Denim is perfect for kitchen and service staff! The material lives with you the horeca everyday and reflects your individuality more and more every day. With chef clothing and service clothing made of denim, you not only complete your corporate identity, but also bring your personality perfectly into the ambience of your gastronomy.
Due to the special weave denim is a real all-rounder! Unlike other types of fabric, the threads intertwine more loosely. The staggered weave points make the fabric durable and tear-resistant. Cotton is also very easy to care for and washes well.
Denim made of 100% cotton has little stretch and therefore appears somewhat stiff when worn. For a better fit, stretch yarns are often woven into the denim, making it even more comfortable to wear.
When Levi Strauss and Jacob Davis filed the patent for the "rivet pants," they had in mind durable work pants for miners. Davis' idea of reinforcing pockets and critical seams with metallic rivets prevented tears and damage from heavy tools. The material used at the time was still brown, stubborn canvas, but this was soon replaced by the softer but equally robust denim. At that time, miners, miners and farmers in particular wore denim jeans because the fabric protected them from injury, was very durable and could be easily cleaned.

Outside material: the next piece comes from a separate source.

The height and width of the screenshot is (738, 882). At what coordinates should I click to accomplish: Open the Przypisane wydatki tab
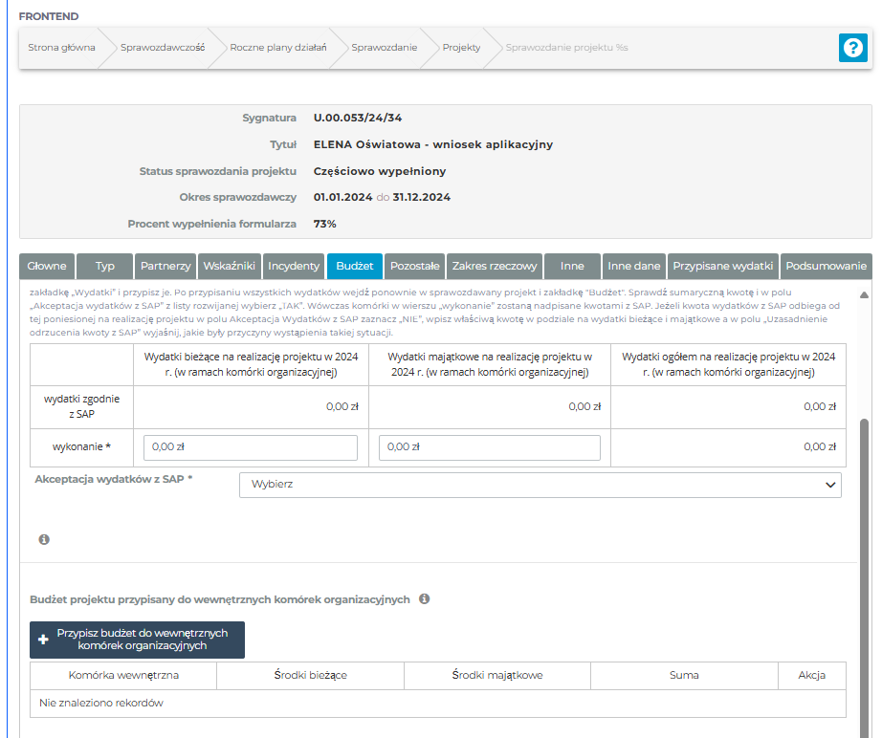tap(723, 266)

With the triumph of the Levis 501 from California and the strengthening of the Hollywood industry at the beginning of the 20th century, blue jeans changed from work trousers to a fashionable garment. Film stars like James Dean and Marlon Brando gave it the charm of wild freedom that it still exudes today.
During the Cold War, the USSR branded jeans as a symbol of hostile, Western capitalism - paradoxical, since denim pants were available at the time as affordable trousers for ordinary workers.